TJH, Rod Hayward converted one, he posts on this forum and used to have a website I think but I cannot find it. You may want to send him a PM Some photos of his work can be found in this thread: http://www.mylargescale.com/Community/Forums/tabid/56/aff/14/aft/112341/afv/topic/afpg/3/Default.aspx Best wishes from Tokyo, Zubi


----------



## Steve Stockham (Jan 2, 2008)

You can find the article on the K-27 conversion in the _Articles _section (currently found in the Archives.)


----------



## Rod Hayward (Jan 2, 2008)

Rods Site, the The Connie-K-27 article. based on David Fletchers coversions. also the finished pictures are in the gallery. The C-21 Connie is easier IMO.


----------



## San Juan (Jan 3, 2008)

For the new number plate go with Ozark Miniatures part number 203, that's what I used. Here's a link: 
Number Plate

The smoke box color for the typical D&RGW C or K class loco is aluminum/silver. I figured it would be too hard to repaint just the smoke box front on mine so I left it in the dark graphite.


Although not modified in any way for 1:22.5 scale, this is my quick and dirty D&RGW modified Bachmann Connie:


----------



## david bunn (Jan 4, 2008)

Heres another slant on the same theme.
Cab moved back and back opened,stack changed and arrestor fitted,Baker valve gear removed and changed to Stephensons,headlight raised and marker lights added.Pilot deck shortened and outside frame added to truck,toolbox to deck.The smokebox is Tamiya gunmetal from rattle can.Tender lowered and coal boards added,real coal load hiding basic sound system underneath,new ladder from brass added to rear and air tank/piping to deck.
Don't know what it resembles but looks good doubleheading with my Bach K.
Good luck get out that razor saw and start cutting!!!!!!
Regards
David


----------



## Rod Hayward (Jan 2, 2008)

You might also consider swapping the domes and changing them around and sorting out the counterbalances as is shown here. http://www.smegworld.org.uk/spaf/almc/almcg.htm 

However, I believe the questiion was a Connie to 1.22.5, not what one could do to Connie in 1.20.3


----------



## Tom Leaton (Apr 26, 2008)

Nice looking # 375. Where did the tender lettering come from?


----------



## San Juan (Jan 3, 2008)

The decals for #375 are Robert Dustin decals. 

Unfortunately he's no longer making decals, and just does number plates or something like that. 

Really great sets he used to have.

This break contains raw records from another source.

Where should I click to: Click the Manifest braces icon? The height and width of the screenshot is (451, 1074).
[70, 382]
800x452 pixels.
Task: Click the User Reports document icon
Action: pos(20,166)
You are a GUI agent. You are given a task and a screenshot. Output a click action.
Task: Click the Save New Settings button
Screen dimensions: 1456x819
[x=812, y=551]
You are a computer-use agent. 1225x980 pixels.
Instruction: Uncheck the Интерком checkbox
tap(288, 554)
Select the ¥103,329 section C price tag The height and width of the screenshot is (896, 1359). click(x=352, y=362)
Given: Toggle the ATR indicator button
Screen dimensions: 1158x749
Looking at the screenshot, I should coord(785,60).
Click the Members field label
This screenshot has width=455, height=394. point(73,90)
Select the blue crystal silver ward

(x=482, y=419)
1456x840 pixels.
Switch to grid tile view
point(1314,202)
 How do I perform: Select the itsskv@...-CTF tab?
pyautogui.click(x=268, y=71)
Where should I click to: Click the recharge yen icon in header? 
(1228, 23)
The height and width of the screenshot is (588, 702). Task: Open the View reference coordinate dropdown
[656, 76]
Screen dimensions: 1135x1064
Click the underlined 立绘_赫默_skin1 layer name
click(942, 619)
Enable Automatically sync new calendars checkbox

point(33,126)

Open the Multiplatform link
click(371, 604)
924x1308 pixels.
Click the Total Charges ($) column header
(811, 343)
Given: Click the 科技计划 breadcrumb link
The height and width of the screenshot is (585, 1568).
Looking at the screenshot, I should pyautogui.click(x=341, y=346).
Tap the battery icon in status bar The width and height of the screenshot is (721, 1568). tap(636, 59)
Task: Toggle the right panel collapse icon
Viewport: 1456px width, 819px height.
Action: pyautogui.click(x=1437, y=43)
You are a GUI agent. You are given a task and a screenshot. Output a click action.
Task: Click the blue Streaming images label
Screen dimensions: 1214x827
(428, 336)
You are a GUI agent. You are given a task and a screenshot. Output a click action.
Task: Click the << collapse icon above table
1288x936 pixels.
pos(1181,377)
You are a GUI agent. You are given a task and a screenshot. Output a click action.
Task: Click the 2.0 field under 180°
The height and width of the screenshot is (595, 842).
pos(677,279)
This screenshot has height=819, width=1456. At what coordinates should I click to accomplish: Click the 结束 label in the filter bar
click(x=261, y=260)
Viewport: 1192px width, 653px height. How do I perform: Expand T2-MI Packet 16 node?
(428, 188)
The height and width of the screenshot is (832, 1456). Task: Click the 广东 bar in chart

And the fonts were spot on perfect for Rio Grande. I mean they were perfect. Haven't seen any others this good in G scale yet. The decals on #375 are 1:20.3 scale. But I liked these decals so much I even got custom sized ones for my twin LGB moguls. Too bad he doesn't make them anymore.


----------



## TJH (Dec 27, 2007)

thanks for all the tips and help. we are actually following the quick and dirty K-27 bash from the Articles section, however because of being novices at kitbashing and some lack of clarity in the article, ours is somewhat of a quick and dirty of the quick and dirty (if we go all the way to the K stage, which is largely dependent on finding a suitable rear truck, I'm nicknaming the engine a K-26.99). Main steps so far are replacing the cab and tender with the equivalents from a Big Hauler ten wheeler to try to bring the scale down, and the suggested rerrangement of the bell and sanddome on the boiler. 

Not sure how to post pics here but this is what we have so far (link is public even if you don't have facebook): 

http://www.facebook.com/album.php?aid=2487613&id=5104642&l=2a2d67e7a4


----------



## TJH (Dec 27, 2007)

updated the Facebook album. She's still in a rough state, just was brought out onto the layout to get an idea of how she'll look...the smokebox needs to be repainted, more paint and decal detailing needs to be done, the headlight and pilot are just being held on by tape for the purposes of the pics, and an LGB Mogul tender was used as stand in for hers which is of with our electronics guy getting the sound system and other work done. As you can see we went for the full Kay conversion and attempted a rear truck bash...I'm not a huge fan but I think it will work if we can't find a suitable full truck from another model. She looks kinda funny and stubby without the cab extension on the back but that involves more styrene work then were comfortable with and this effect seems to work ok.

If anyone knows how to post pics directly into the post, let me know and I'll add them in here in case the facebook link isnt working for everyone.



http://www.facebook.com/album.php?aid=2487613


----------